La loi Pacte du 22 mai 2019 a introduit la notion de « raison d’être » dans le Code civil, permettant aux entreprises d’inscrire dans leurs statuts des objectifs sociaux et environnementaux. Elle a également créé le statut de « société à mission », pour les entreprises qui se donnent statutairement une finalité d’ordre social ou environnemental en plus du but lucratif.
Ces évolutions témoignent d’une prise de conscience croissante du rôle que les entreprises peuvent et doivent jouer dans la protection de l’environnement. Elles s’inscrivent dans une tendance plus large de « compliance environnementale », où les entreprises sont encouragées à aller au-delà du simple respect de la réglementation pour adopter une démarche proactive de protection de l’environnement.
Les perspectives d’évolution du droit de l’environnement
Le droit de l’environnement est en constante évolution pour répondre aux défis écologiques contemporains. Plusieurs pistes sont actuellement explorées pour renforcer l’effectivité du droit à un environnement sain. La reconnaissance d’un crime d’écocide au niveau international fait l’objet de débats intenses. En France, la loi du 22 août 2021 portant lutte contre le dérèglement climatique a introduit un délit d’écocide dans le Code de l’environnement, punissant les atteintes graves et durables à l’environnement.
La question de la personnalité juridique de la nature émerge également dans certains pays. En Nouvelle-Zélande, le fleuve Whanganui s’est vu reconnaître la personnalité juridique en 2017, une première mondiale. Cette approche, qui s’inspire des conceptions autochtones de la nature, pourrait offrir de nouvelles perspectives pour la protection de l’environnement.
Enfin, le développement du contentieux climatique ouvre de nouvelles voies pour faire respecter le droit à un environnement sain. L’affaire « Grande-Synthe », dans laquelle le Conseil d’État a enjoint au gouvernement français de prendre des mesures supplémentaires pour atteindre ses objectifs de réduction des émissions de gaz à effet de serre, illustre le rôle croissant du juge dans la mise en œuvre des politiques environnementales.

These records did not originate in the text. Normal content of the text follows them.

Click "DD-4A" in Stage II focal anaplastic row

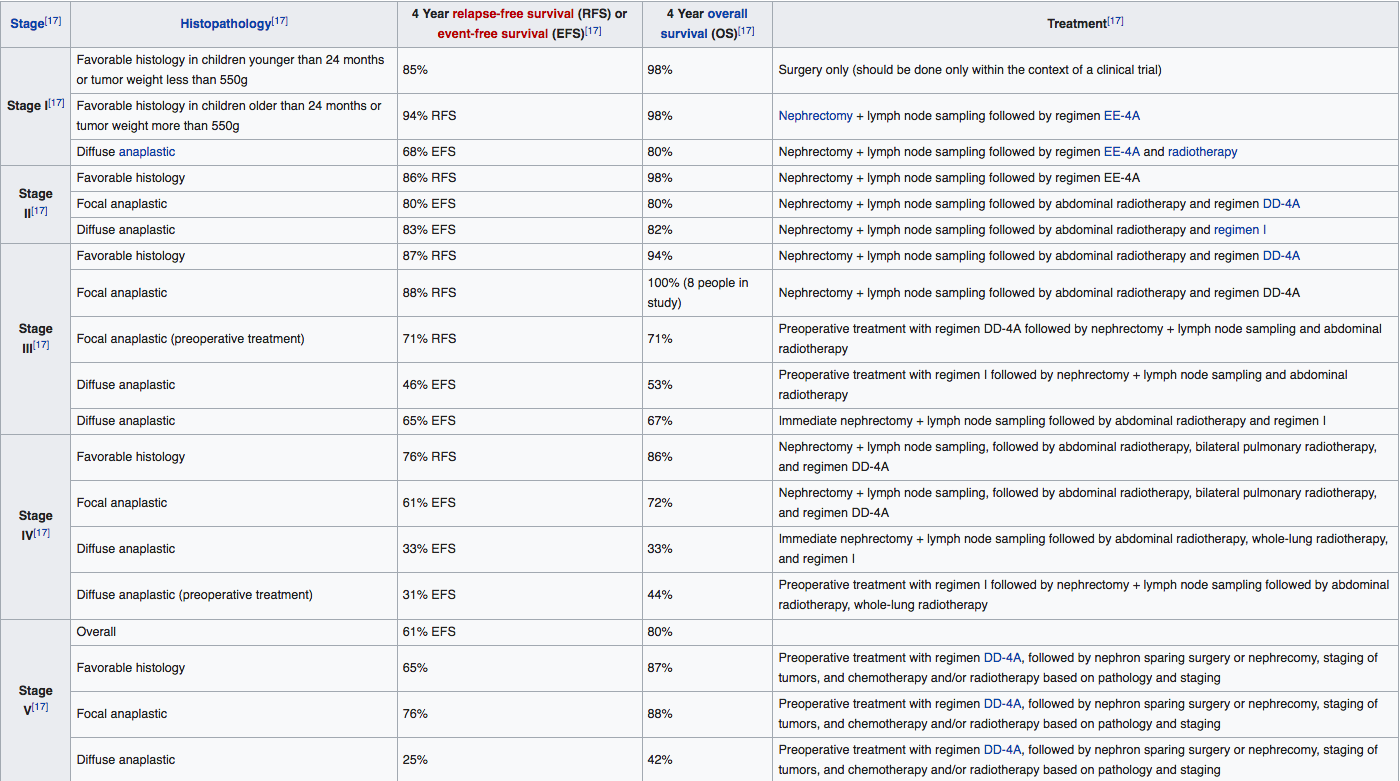tap(1281, 204)
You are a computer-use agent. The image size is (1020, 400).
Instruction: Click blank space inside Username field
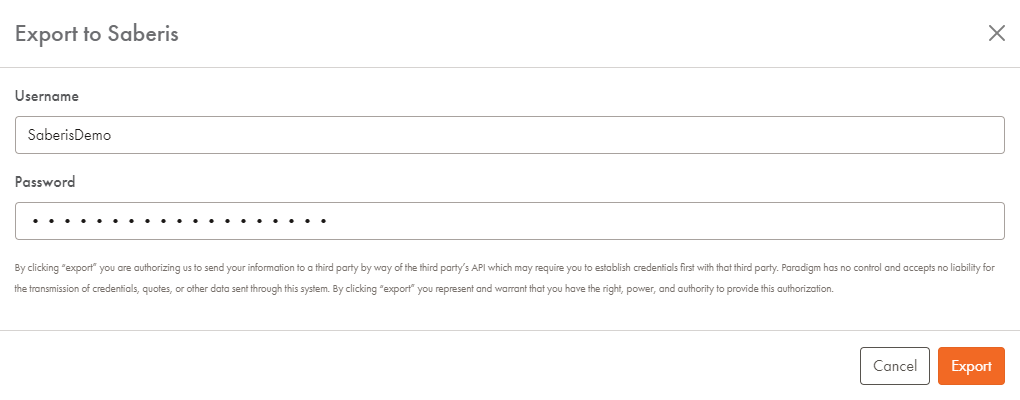[553, 135]
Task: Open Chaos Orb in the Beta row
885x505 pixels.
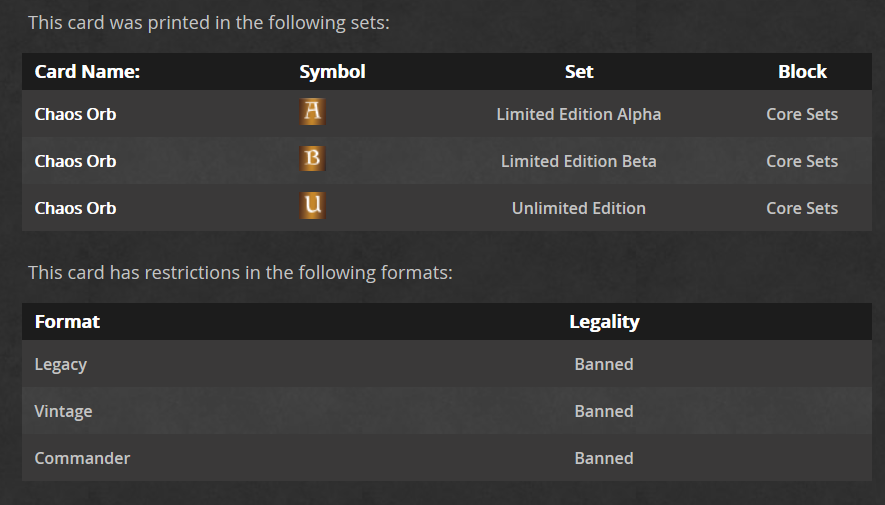Action: pos(75,161)
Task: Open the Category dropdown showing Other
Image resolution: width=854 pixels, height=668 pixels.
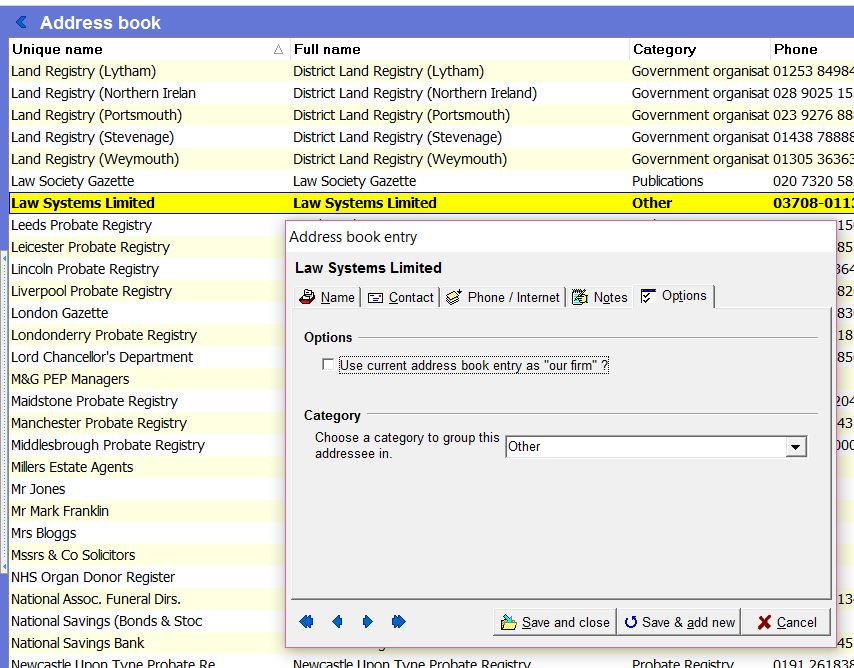Action: coord(796,447)
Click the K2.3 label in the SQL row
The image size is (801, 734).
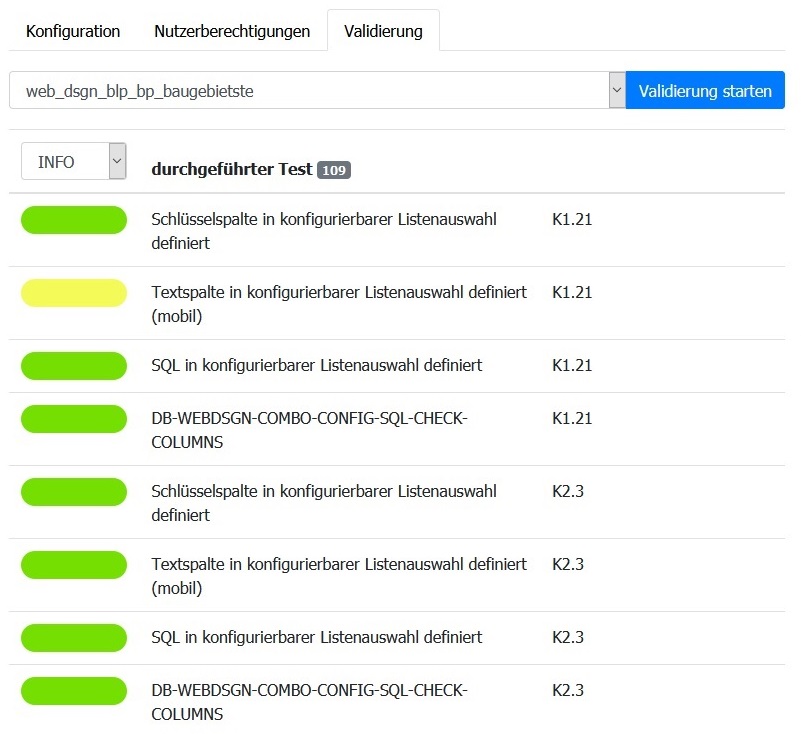tap(568, 637)
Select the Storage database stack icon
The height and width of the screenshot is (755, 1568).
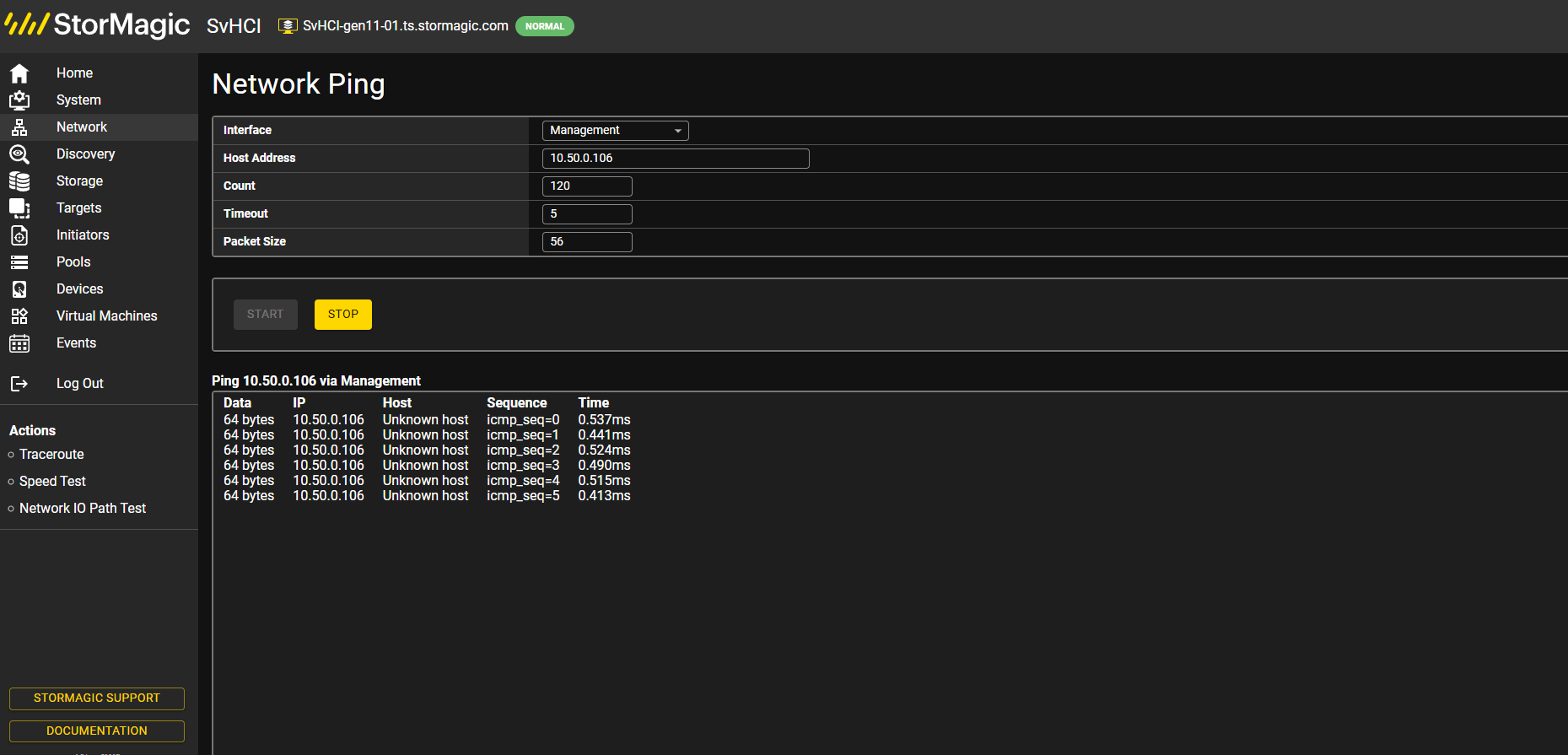coord(19,181)
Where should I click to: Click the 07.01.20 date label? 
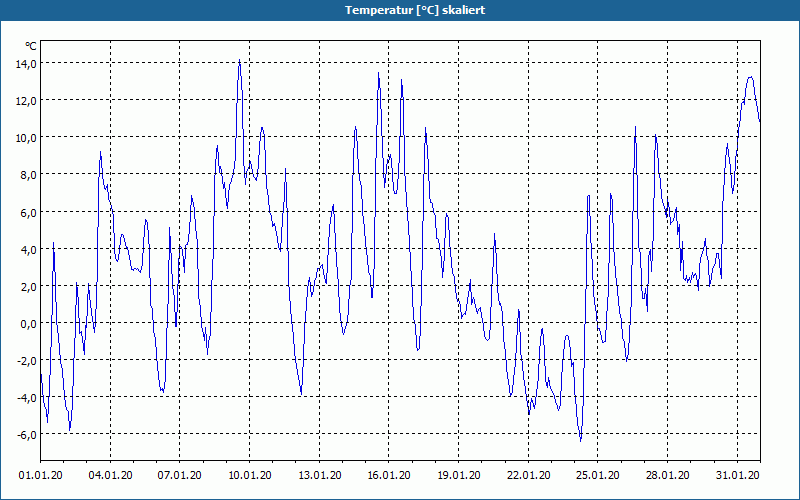tap(180, 475)
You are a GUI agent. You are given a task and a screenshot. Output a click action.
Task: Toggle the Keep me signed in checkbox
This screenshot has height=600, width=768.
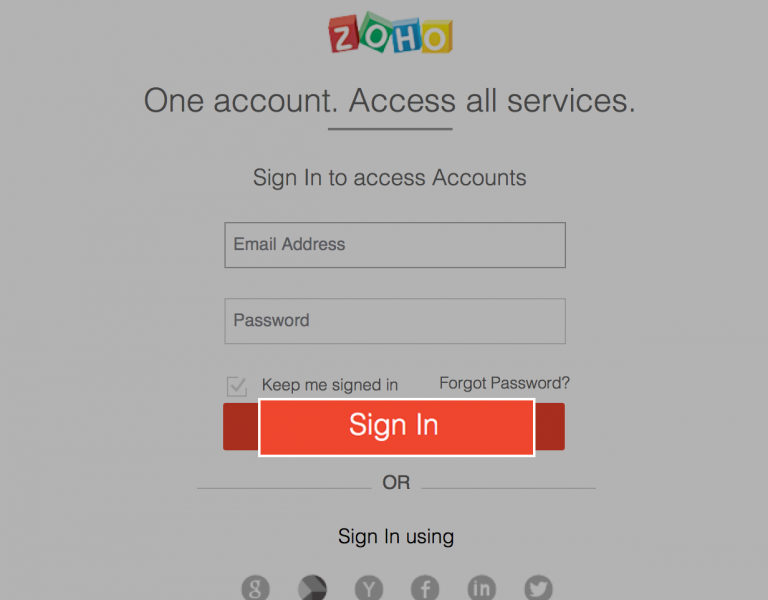click(x=237, y=385)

Le droit à un environnement sain s’affirme comme un pilier fondamental de notre ordre juridique. Sa mise en œuvre effective nécessite une régulation adaptée des industries polluantes, combinant outils juridiques traditionnels et instruments économiques innovants. L’implication croissante des entreprises dans la protection de l’environnement, au-delà de la simple conformité réglementaire, ouvre des perspectives prometteuses. Les évolutions futures du droit de l’environnement devront relever le défi de concilier impératifs écologiques et réalités économiques, dans l’intérêt des générations présentes et futures.